A game doesn’t live on its aesthetics alone, however, as any true gamin’ thug knows. How a game handles when the lights are off is what really makes it, y’kno’wha’m’sayin’ playa’? As any of my bruthas in the Tabletop Crew know, D&D’s got game, foo’. Combat in D&D Tactics, as it is in its underlying game, is elegant, dynamic, and highly variable. But despite how amazingly balanced the rules are, the user interface makes enjoying the game more difficult than it should be.

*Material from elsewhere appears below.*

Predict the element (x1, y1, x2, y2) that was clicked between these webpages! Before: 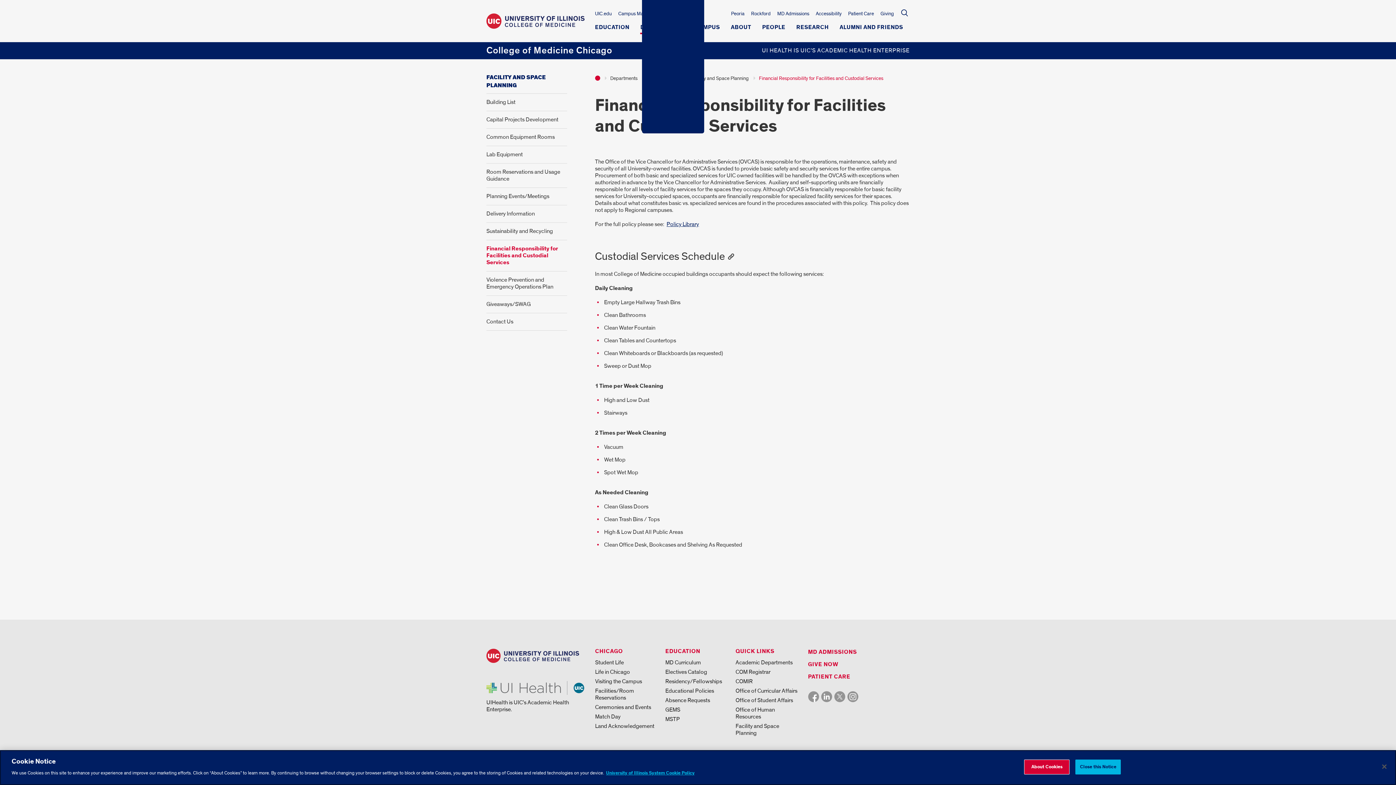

My dicin’ boyz know that the biggest bitch in D&D – other than the dungeon master’s girlfriend – is the bookkeeping. Figuring out how all the bonuses and penalties stack together, assigning skill points, picking feats, factoring in synergy bonuses, totaling saving throws and attack bonuses, selecting equipment, picking spells – the list goes on. Unfortunately, D&D Tactics does little to reduce this problem, and when muddled behind clunky menus and a horrid text scrolling system that frequently makes it near impossible to read the descriptions of spells and feats, character management becomes every bit as irritating on the PSP as it is on paper. And worse yet, you don’t have an eraser.

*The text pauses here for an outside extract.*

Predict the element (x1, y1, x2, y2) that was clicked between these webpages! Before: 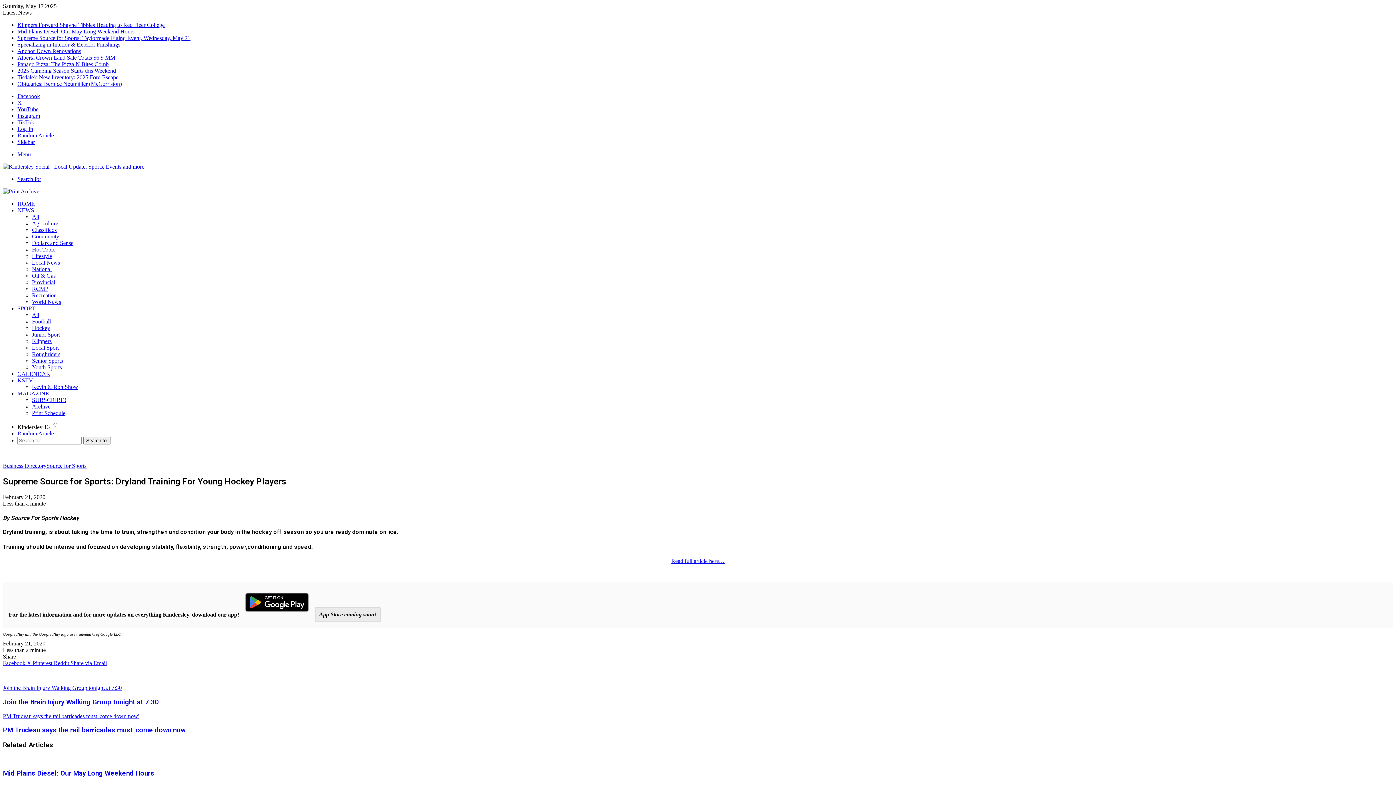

However, the game does come with an auto-complete choice for character management, so you can just run along with preset options. They’re not bad by any means, so for casual play it’s a viable choice. Alas, you WILL need to become used to the clunky menu system of D&D Tactics to play the game effectively. Many essential special abilities, such as a cleric’s ability to drop prepared spells for healing spells of the same level, are buried obtusely in the menus. More often than not, special abilities are not automatically activated at logical points, and many special abilities that can be used in clever ways – such as using a paladin’s “lay on hands” ability (still one of the dirtiest sounding abilities) against an undead opponent – are not clearly indicated in the UI or the manual. Sometimes, the UI is so close to broken that it pains the imagination to come up with reasons why it was allowed out of QA.
[image3]In terms of storyline, the plot starts bland and cliché, and grows into being hackneyed and obvious. This alone is not necessarily unexpected; most games have cliché and hackneyed plots full of contrivances. The story is just boringly presented here. Cutscenes are composed of portraits of characters imposed over various backgrounds and covered by small oceans of text that pass far too fast.
Now, I happen to enjoy reading; I prefer it to television. But D&D Tactics flings lines of text at you, and none of it is well written. There’s no effort made to provide well-developed characterization, yet there’s a lot of time wasted on excess words. Worse, the default speed passes them by so quickly that I was usually three or four words from the end of a line when it faded. This didn’t really damage my comprehension of my objectives at all, but it did create this unnecessary sense of hurry to a story that really wasn’t worth it.
Whether you can find D&D Tactics‘s many flaws tolerable or not will probably stem from whether you’re flyin’ console colors or sportin’ tabletop gear. Those of us that roll with a dice pouch can stand D&D Tactics. We understand how it be: you just gotta take it slow and easy. Most console boys, though, they’s all impatient, expectin’ some kinda instant gratification. Ahem. Sorry, I don’t know why this game prompts me to speak that way. Regardless, there is a lot to appreciate behind all to appreciate, but it will take either a diehard D&D fanaticism, or a lot of tasty shoes.